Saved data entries
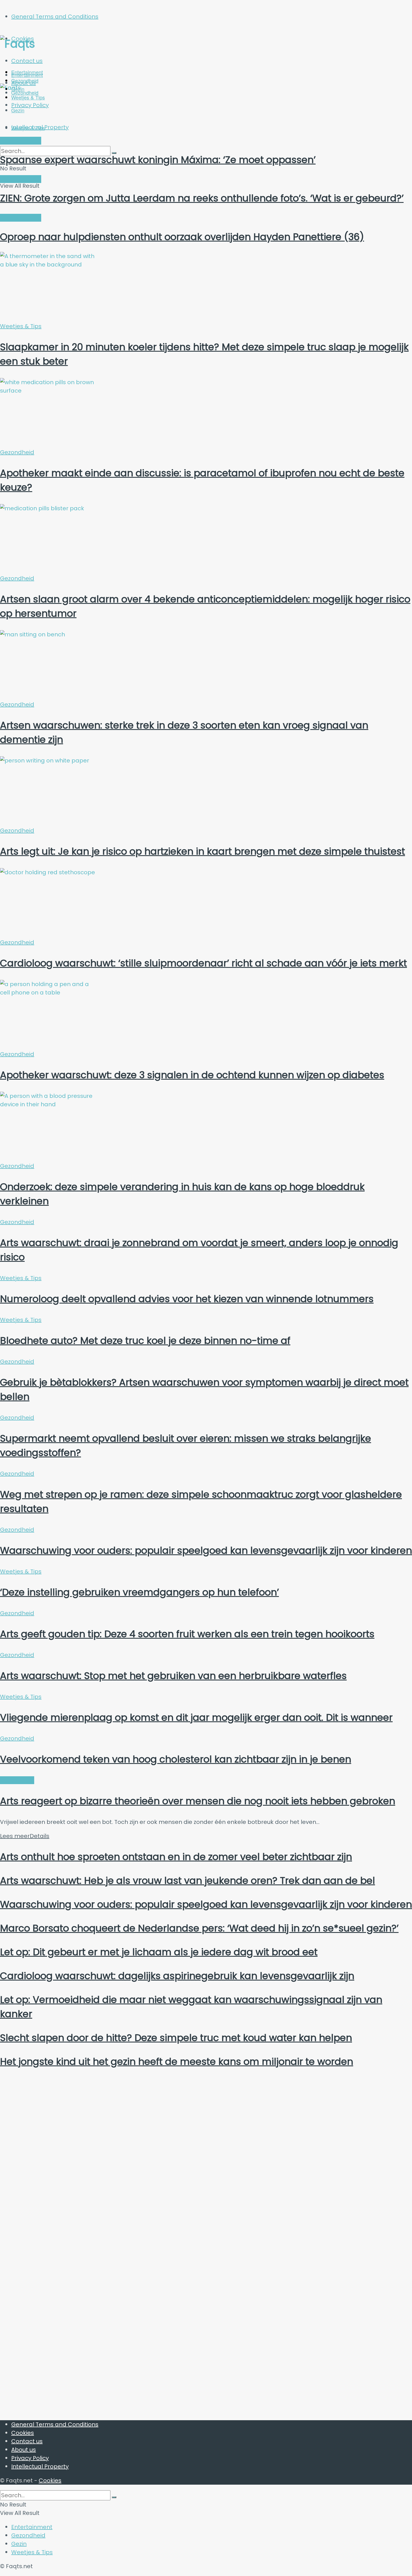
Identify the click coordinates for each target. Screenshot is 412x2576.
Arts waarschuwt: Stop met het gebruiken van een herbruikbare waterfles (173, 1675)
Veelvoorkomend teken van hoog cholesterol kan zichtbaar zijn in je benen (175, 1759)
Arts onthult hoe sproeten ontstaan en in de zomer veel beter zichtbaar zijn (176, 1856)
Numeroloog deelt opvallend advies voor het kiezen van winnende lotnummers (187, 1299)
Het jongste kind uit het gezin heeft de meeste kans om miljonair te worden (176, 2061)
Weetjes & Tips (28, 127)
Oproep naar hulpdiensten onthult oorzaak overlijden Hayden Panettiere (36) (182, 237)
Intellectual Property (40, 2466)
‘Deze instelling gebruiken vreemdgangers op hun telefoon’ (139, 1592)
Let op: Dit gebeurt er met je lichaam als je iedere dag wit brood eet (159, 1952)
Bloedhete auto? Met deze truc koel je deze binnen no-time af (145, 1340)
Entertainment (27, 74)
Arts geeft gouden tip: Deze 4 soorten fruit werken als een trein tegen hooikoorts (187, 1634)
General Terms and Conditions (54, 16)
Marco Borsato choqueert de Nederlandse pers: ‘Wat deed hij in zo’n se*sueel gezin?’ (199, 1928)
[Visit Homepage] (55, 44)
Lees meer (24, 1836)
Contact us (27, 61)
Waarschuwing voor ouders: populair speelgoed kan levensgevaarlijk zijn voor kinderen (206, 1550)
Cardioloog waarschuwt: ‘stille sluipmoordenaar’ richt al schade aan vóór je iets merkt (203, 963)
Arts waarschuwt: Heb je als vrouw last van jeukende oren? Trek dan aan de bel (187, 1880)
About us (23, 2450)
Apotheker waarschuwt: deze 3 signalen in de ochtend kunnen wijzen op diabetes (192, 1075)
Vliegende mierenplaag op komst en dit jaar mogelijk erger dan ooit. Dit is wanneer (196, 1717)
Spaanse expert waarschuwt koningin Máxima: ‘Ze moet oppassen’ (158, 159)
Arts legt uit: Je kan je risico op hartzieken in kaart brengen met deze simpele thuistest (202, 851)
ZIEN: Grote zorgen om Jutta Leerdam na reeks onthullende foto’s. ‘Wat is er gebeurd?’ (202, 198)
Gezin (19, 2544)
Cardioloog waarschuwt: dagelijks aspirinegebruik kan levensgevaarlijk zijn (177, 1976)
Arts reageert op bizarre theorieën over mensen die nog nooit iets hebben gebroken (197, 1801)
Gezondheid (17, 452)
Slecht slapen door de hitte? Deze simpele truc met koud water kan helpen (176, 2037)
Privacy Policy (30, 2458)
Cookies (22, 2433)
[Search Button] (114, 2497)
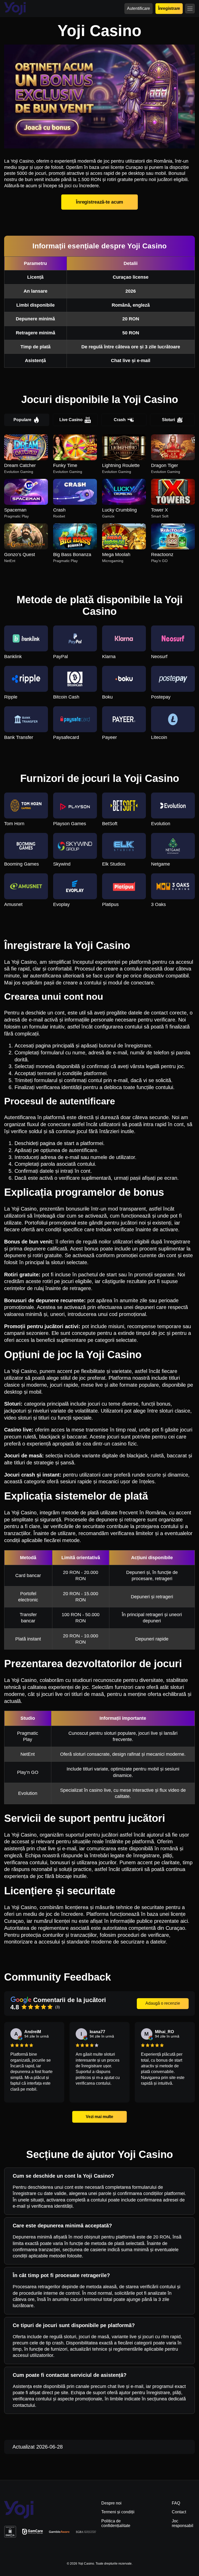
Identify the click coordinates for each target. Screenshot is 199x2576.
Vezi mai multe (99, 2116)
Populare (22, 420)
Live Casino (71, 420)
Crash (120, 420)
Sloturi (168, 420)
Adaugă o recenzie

• [Your task]: Lines from the records above that hold "onthult" are the ones to list.

• [Output for this exercise]:
Arts onthult hoe sproeten ontstaan en in de zomer veel beter zichtbaar zijn (176, 1856)
Oproep naar hulpdiensten onthult oorzaak overlijden Hayden Panettiere (36) (182, 237)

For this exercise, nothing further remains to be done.